── Listed records ──

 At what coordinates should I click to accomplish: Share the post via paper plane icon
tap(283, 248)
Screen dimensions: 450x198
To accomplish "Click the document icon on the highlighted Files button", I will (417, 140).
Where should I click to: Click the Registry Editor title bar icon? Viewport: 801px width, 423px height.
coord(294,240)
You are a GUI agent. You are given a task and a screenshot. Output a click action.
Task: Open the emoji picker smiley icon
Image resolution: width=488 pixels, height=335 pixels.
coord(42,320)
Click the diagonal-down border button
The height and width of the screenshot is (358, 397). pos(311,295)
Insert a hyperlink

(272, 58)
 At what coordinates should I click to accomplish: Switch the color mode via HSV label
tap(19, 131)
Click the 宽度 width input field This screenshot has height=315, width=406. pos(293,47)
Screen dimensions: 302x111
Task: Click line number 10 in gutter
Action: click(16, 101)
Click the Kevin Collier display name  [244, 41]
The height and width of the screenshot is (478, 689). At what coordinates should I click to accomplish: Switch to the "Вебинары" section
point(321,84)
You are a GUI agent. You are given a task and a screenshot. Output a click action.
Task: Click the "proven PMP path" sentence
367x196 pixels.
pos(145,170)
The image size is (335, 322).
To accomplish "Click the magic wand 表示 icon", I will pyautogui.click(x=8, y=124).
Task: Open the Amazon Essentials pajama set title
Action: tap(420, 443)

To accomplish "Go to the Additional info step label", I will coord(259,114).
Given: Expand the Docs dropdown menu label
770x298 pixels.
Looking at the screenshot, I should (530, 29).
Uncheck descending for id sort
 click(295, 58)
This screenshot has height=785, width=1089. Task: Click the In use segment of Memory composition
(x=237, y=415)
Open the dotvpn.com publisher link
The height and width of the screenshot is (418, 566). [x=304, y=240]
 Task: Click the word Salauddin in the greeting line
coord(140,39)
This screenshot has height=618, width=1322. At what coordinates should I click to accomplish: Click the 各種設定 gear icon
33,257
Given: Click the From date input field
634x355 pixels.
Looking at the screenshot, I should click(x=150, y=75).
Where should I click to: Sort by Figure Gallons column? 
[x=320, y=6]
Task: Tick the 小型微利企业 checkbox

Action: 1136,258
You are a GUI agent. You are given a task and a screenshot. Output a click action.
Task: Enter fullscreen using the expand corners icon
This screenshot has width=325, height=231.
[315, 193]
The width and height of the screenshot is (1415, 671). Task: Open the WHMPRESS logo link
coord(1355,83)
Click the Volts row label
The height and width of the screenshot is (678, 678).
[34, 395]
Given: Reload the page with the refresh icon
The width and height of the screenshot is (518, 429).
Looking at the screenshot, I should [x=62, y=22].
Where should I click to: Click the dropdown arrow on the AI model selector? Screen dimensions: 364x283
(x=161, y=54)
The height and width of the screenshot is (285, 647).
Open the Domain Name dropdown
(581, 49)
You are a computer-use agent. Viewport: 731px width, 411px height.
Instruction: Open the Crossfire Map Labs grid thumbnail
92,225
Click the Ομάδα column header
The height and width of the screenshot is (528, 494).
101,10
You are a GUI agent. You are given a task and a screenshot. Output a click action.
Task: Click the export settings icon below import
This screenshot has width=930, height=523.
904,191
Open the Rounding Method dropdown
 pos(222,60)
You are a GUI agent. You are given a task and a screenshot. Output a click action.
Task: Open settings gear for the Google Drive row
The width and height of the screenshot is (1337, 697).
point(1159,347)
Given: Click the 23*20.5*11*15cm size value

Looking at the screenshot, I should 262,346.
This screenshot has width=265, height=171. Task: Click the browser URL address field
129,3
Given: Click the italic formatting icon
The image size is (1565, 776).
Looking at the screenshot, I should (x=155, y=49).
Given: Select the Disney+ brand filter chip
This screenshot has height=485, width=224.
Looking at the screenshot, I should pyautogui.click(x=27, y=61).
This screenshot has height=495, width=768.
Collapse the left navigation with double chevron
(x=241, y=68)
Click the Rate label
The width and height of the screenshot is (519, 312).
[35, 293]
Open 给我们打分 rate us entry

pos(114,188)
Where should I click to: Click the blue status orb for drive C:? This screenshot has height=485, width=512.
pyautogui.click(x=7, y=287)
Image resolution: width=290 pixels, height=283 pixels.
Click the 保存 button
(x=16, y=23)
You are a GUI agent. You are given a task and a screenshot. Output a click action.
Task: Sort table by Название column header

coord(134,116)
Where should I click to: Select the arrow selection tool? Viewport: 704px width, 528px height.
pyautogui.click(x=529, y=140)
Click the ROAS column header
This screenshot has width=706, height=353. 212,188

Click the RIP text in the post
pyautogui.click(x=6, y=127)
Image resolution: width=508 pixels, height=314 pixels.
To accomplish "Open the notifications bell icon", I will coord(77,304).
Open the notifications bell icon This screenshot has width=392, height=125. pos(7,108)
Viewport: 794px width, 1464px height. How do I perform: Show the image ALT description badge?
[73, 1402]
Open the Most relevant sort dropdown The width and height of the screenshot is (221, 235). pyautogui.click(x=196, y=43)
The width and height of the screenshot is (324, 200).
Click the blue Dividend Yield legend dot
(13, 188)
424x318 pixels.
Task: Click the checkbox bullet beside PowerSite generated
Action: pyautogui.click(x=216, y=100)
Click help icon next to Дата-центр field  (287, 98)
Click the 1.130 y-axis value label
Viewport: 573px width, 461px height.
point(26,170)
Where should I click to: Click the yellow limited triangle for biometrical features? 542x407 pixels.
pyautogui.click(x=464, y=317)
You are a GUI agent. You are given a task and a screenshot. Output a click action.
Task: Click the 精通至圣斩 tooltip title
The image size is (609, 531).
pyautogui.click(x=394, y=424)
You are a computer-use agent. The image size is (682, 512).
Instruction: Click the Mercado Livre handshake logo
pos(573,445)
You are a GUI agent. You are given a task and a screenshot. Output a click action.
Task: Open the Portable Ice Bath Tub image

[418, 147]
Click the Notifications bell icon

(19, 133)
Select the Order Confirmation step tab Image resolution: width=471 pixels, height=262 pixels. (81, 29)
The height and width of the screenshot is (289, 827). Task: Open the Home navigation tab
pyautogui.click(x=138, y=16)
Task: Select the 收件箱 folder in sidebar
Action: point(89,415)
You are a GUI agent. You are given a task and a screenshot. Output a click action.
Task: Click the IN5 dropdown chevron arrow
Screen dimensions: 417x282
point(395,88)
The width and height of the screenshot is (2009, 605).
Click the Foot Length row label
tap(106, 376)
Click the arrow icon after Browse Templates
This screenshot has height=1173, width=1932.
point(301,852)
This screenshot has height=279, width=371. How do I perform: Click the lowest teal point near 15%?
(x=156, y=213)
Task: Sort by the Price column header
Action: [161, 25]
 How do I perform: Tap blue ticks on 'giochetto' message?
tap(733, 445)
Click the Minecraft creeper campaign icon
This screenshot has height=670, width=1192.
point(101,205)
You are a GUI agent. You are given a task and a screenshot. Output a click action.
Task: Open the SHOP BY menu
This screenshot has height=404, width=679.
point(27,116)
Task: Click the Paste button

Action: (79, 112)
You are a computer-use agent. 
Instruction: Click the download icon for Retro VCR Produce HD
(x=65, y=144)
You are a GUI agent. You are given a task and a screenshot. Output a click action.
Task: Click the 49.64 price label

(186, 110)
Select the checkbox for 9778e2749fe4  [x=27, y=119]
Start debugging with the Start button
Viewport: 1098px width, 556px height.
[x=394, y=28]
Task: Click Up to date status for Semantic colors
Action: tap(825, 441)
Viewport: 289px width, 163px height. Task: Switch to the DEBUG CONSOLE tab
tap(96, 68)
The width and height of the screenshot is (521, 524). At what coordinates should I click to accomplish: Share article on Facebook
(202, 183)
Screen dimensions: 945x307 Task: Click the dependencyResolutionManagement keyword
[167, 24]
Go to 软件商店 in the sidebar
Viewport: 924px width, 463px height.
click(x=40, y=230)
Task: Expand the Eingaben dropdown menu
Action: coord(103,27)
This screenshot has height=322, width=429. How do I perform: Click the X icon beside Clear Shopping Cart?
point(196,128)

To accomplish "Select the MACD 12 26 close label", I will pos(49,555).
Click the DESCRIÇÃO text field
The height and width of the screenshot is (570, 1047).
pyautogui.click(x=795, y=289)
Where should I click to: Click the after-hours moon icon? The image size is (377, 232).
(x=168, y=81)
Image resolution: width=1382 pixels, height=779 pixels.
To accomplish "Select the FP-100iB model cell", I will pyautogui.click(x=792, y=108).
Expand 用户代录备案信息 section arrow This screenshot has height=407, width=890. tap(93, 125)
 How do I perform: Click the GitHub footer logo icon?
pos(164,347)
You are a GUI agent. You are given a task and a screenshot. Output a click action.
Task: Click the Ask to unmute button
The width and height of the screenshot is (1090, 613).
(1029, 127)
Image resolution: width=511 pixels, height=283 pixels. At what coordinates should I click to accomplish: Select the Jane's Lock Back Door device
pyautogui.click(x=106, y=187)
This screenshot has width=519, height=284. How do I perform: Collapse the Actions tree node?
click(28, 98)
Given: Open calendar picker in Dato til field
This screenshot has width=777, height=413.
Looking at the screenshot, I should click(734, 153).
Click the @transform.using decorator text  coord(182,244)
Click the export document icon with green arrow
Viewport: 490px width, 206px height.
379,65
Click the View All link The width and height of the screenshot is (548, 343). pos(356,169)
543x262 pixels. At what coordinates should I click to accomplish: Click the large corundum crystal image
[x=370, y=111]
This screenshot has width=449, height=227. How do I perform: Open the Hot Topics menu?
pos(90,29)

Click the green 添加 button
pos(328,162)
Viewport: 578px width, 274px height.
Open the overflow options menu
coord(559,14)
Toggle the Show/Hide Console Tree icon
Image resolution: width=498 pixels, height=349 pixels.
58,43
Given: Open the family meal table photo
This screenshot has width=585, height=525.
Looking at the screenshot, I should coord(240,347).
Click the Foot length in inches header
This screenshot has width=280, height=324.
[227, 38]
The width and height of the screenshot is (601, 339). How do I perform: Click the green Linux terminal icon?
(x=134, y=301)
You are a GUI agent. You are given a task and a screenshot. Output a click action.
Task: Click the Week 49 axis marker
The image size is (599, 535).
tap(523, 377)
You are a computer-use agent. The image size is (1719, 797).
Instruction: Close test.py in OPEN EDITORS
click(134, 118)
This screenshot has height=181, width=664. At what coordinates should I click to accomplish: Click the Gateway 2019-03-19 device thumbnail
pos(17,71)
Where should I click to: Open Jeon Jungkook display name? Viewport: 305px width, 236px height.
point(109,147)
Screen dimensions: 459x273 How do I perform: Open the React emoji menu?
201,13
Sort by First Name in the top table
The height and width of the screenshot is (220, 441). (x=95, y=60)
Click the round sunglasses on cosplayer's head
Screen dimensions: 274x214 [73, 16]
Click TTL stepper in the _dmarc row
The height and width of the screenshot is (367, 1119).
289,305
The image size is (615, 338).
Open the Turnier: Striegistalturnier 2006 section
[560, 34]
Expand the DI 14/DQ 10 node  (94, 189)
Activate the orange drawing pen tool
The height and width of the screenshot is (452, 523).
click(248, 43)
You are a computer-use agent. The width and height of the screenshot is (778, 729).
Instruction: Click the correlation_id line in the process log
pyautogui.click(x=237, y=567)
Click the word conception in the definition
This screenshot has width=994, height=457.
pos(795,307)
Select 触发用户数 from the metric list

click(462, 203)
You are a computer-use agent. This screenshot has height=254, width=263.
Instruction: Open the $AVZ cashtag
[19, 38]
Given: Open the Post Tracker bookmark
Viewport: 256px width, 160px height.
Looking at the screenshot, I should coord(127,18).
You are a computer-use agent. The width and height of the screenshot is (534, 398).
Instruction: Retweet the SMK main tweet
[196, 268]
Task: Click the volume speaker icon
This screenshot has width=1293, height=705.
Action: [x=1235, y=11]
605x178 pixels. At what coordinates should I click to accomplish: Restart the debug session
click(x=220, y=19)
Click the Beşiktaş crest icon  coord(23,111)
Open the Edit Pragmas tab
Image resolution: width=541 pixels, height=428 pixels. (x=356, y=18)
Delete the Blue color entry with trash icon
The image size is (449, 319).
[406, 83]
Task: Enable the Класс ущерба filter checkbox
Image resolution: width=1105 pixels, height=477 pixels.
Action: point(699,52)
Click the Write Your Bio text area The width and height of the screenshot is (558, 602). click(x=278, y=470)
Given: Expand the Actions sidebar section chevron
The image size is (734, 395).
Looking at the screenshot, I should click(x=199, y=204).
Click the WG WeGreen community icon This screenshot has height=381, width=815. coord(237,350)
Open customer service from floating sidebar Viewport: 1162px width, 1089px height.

───

■ **Exercise objective**:
Return only the lines above that run from the opening line through the line containing "The image size is (335, 322).", exactly as written.

■ **Written response**:
 At what coordinates should I click to accomplish: Share the post via paper plane icon
tap(283, 248)
Screen dimensions: 450x198
To accomplish "Click the document icon on the highlighted Files button", I will (417, 140).
Where should I click to: Click the Registry Editor title bar icon? Viewport: 801px width, 423px height.
coord(294,240)
You are a GUI agent. You are given a task and a screenshot. Output a click action.
Task: Open the emoji picker smiley icon
Image resolution: width=488 pixels, height=335 pixels.
coord(42,320)
Click the diagonal-down border button
The height and width of the screenshot is (358, 397). pos(311,295)
Insert a hyperlink

(272, 58)
 At what coordinates should I click to accomplish: Switch the color mode via HSV label
tap(19, 131)
Click the 宽度 width input field This screenshot has height=315, width=406. pos(293,47)
Screen dimensions: 302x111
Task: Click line number 10 in gutter
Action: click(16, 101)
Click the Kevin Collier display name  [244, 41]
The height and width of the screenshot is (478, 689). At what coordinates should I click to accomplish: Switch to the "Вебинары" section
point(321,84)
You are a GUI agent. You are given a task and a screenshot. Output a click action.
Task: Click the "proven PMP path" sentence
367x196 pixels.
pos(145,170)
The image size is (335, 322).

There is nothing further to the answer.